16 June 2020
The Four Steps to Making an IT Budget that Works Harder for Your Business
It’s that time of year again. IT leaders are juggling competing demands and dollars, trying to make big plans fit into a rather more modest budget. Before heading down that well-worn path of replacing old technology with new, how about testing the status quo, and checking if that is really the best fit? Here’s our guide to creating an IT budget that will help you to do more in the coming financial year.
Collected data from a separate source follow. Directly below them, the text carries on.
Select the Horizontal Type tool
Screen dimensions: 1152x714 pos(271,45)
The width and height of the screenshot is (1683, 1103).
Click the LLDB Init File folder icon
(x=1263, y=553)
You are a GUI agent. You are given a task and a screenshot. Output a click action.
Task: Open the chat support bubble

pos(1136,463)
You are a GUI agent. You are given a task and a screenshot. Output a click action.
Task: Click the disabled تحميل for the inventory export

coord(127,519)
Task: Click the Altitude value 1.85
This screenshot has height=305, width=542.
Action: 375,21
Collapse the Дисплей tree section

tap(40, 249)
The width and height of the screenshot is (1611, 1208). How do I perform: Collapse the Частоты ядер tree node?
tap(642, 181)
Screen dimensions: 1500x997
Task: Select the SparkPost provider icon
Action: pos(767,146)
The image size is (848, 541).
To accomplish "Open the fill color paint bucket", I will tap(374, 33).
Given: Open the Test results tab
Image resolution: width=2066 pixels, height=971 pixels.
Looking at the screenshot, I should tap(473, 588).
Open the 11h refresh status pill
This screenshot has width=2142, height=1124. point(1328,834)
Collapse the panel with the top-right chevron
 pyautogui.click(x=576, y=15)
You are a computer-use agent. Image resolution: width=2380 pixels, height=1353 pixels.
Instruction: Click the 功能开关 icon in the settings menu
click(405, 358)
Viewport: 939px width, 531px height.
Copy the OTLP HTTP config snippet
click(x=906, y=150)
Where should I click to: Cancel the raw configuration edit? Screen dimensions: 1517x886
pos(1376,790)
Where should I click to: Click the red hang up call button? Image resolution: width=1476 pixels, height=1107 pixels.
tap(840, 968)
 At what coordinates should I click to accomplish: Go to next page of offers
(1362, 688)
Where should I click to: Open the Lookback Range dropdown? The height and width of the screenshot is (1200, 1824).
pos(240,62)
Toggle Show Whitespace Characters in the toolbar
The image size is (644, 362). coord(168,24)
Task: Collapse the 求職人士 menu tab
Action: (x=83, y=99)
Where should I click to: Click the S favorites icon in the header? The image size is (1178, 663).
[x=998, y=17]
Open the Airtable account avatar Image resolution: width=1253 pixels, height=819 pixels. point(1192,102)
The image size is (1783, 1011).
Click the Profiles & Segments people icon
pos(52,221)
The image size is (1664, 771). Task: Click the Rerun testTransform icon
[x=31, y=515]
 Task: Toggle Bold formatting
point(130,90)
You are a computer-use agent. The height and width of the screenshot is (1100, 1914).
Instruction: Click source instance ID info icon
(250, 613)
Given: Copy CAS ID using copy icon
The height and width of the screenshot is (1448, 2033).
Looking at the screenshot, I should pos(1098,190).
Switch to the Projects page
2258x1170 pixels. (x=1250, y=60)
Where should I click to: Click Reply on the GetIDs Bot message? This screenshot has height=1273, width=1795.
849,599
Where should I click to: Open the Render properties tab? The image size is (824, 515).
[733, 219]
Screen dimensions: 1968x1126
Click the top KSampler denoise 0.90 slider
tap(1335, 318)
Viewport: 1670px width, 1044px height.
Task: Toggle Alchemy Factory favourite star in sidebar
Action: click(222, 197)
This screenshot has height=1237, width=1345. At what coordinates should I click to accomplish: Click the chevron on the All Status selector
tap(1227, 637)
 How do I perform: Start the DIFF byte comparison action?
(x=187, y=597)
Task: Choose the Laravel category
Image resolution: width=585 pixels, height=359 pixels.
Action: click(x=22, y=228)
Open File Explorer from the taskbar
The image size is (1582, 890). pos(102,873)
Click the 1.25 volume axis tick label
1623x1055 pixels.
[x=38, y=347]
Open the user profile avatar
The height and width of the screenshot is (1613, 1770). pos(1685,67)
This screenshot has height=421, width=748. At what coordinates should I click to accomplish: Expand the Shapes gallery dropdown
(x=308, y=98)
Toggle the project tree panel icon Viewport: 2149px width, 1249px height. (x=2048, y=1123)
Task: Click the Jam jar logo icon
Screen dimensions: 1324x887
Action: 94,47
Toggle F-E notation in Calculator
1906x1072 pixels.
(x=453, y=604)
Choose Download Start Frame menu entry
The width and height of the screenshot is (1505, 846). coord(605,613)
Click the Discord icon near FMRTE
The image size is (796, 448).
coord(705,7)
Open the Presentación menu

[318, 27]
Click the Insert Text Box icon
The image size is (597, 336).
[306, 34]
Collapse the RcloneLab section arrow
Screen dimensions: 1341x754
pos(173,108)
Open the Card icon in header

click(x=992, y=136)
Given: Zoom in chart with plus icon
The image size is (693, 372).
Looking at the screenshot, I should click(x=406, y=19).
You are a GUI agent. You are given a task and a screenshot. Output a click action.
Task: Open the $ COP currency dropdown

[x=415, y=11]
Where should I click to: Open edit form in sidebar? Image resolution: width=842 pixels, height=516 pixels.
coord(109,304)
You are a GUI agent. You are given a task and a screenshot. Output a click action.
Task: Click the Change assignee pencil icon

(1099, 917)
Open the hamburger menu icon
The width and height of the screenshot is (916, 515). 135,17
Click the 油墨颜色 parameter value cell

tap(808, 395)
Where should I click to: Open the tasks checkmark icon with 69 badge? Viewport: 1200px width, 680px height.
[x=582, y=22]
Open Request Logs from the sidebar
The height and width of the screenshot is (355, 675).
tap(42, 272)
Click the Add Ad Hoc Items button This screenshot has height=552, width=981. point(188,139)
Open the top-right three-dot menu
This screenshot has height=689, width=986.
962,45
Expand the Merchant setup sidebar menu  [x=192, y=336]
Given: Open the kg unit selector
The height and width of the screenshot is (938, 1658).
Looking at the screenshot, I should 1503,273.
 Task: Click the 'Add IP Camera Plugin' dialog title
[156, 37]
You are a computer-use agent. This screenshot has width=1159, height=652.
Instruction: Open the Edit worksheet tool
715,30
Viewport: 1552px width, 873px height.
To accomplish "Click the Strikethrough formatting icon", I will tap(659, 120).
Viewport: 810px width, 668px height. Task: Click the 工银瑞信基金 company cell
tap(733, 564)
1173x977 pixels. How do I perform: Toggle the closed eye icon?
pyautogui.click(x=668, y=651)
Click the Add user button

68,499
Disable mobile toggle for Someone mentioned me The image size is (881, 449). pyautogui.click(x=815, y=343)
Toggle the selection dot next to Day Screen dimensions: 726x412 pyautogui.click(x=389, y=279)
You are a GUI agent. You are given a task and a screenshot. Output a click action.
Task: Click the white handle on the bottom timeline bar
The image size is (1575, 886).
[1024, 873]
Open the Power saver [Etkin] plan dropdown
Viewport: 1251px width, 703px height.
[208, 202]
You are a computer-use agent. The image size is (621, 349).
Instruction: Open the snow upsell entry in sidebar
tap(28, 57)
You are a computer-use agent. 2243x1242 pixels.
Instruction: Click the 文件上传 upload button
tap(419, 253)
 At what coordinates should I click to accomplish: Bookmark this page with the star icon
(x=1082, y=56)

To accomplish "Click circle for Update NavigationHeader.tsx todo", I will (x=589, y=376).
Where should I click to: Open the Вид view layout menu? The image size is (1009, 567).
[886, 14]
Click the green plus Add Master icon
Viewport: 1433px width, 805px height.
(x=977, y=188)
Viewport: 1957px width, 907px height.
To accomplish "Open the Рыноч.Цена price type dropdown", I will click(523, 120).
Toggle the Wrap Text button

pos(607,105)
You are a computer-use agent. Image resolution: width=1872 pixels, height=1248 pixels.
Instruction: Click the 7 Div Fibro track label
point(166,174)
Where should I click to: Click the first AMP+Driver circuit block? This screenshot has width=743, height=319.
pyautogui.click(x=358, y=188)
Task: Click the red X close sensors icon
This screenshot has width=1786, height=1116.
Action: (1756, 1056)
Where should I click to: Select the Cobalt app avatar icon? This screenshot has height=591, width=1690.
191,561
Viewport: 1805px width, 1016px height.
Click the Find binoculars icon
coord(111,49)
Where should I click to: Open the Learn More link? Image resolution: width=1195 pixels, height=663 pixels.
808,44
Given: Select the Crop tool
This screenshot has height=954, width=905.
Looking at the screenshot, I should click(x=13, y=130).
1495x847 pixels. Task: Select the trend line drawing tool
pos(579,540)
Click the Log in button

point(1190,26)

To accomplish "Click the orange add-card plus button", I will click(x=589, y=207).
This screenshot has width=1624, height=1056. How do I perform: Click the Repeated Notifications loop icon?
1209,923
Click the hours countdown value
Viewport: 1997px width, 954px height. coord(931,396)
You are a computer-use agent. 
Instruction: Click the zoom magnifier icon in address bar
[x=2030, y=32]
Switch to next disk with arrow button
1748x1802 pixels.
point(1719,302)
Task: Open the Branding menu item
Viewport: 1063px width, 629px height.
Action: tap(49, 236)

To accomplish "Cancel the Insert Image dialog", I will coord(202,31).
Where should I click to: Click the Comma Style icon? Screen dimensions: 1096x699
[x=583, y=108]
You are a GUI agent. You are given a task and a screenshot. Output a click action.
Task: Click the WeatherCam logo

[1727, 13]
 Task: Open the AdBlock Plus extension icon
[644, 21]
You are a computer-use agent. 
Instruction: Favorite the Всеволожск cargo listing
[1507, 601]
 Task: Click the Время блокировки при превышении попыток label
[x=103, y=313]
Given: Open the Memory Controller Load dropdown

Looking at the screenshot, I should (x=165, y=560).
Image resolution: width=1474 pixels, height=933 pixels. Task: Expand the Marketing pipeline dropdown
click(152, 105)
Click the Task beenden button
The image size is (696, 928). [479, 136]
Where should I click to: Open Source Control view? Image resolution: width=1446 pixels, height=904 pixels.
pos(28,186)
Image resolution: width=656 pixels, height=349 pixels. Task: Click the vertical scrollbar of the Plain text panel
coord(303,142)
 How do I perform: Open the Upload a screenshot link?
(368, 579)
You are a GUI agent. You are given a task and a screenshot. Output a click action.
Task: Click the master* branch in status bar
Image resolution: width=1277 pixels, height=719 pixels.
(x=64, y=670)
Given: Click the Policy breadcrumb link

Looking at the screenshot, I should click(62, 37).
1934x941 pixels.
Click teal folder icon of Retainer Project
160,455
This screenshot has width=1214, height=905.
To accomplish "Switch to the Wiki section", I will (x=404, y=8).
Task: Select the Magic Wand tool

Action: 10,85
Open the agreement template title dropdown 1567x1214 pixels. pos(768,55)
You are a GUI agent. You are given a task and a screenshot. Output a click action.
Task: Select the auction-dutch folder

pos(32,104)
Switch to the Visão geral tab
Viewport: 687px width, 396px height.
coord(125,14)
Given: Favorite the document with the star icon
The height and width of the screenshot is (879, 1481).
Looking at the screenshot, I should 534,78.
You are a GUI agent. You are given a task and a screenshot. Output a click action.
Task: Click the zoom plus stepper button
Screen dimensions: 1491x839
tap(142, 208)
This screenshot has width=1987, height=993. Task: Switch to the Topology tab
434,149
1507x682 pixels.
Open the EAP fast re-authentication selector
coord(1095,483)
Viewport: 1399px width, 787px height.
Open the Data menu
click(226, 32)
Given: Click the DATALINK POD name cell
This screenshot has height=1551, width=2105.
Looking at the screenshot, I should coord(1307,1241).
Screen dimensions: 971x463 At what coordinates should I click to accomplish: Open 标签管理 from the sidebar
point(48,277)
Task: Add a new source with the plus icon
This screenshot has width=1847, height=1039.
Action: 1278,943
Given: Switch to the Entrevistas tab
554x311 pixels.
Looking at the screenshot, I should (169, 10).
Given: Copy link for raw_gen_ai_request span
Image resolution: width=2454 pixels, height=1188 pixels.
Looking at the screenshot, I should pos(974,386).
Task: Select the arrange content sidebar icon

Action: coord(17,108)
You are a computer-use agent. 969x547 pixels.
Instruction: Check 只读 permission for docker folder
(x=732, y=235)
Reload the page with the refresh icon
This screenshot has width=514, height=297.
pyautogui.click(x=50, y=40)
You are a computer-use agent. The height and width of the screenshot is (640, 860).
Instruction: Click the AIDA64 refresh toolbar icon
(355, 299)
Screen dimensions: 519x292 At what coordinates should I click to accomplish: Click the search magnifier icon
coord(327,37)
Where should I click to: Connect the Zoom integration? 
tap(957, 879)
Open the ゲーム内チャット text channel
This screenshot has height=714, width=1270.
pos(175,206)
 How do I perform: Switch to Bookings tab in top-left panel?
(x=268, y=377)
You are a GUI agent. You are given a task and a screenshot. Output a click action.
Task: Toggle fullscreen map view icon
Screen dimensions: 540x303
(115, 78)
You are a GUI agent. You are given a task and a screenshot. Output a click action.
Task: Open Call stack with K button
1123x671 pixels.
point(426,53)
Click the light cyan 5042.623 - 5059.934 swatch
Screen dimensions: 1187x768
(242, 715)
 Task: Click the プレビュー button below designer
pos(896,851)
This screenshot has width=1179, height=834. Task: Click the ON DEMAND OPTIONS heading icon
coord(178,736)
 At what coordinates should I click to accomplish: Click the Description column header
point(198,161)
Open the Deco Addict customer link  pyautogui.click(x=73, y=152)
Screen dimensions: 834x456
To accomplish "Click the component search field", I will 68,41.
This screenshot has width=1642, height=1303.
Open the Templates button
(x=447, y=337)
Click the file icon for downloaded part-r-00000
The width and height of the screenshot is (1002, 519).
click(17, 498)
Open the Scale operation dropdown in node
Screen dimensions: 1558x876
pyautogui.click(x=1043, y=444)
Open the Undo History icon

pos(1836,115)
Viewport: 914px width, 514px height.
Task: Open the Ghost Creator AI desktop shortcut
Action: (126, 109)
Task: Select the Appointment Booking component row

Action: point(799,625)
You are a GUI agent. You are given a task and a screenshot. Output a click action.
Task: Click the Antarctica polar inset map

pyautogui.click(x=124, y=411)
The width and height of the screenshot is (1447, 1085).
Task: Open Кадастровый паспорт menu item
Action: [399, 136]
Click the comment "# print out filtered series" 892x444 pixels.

1. Review what you already have
Many organisations do not have a true register of the technology equipment they own. While once, this was a matter of listing hardware, times have changed, and in our IT audits, we also register subscriptions. Why? If you are paying the bills, you will know that software is commonly more costly than the hardware it runs on. $20 per user, per month does not sound much, but when you multiply that by, say, 50 users, you are looking at $12,000 per year. That’s great if it offers you the right value, but we are finding that most organisations still pay for subscriptions they no longer use, or where there is a better option for their business and their budget. Rather than just list items, we like to include the cost, likely lifecycle, and risk rating, so we understand at a glance the likely cost if something just stopped working. That register can be easily broken into years, or quarters, and fed into your plan. Then, you could work around when your business has most cashflow available, or align with finances so that you can secure a more favourable interest rate by buying the higher value items at once.
2. Understand the many options available
The temptation is to just replace one desktop with another, but the COVID-19 experience has highlighted the value of assessing each employee’s technology needs when budgeting for equipment. The same applies to software – is the subscription they are using helping them to be productive, are there features they could use better, and is there a new option included in another licence you already have? Given the number of new features being rolled out with core packages like Microsoft 365, you may find you no longer need other subscriptions. A little industry knowledge goes a long way here – for example, Microsoft recently brought out Microsoft 365, which includes some add-ons. Where previously, some users may have had three different products, they are now available in a single product code. We have saved some customers $20 per user, per month by making this simple adjustment.
3. Obtain feedback from your team
Establish whether they are happy with the technology they use. Scrutinise manual processes, and consider whether there is an easier option. For example, we know that if someone spends a lot of time printing documents, getting them signed and scanned back in, a touchscreen and a pen can save a lot of time (and probably a lot of trees). Your organisation changes over time, so this review is a worthwhile exercise – you may have new people who work in different ways to their predecessors, and meeting their needs is a worthwhile exercise.
4. Review your business and technology alignment
We recommend that our customers invest in a formal review every two years, to get a second opinion about how to best make technology choices work for the business. We perform reviews across all technologies, and factor in the current and desired business state, so that we can identify which technologies can help you to get there. This external advice, at a fixed cost, gives you access to senior expertise in many technologies, and gives you a report that outlines a detailed technology roadmap, making budgeting much easier. We include the Business and Technology Alignment as a component of our managed services contracts for no extra cost, because we consider that it is a key part of our role as a technology partner. Adding extra value and taking an innovative approach, instead of just shuffling along keeping the lights on, means the businesses we work with are getting tech that supports their future. If you’re not getting this level of attention, perhaps reviewing your technology partner should be top of your IT budget agenda.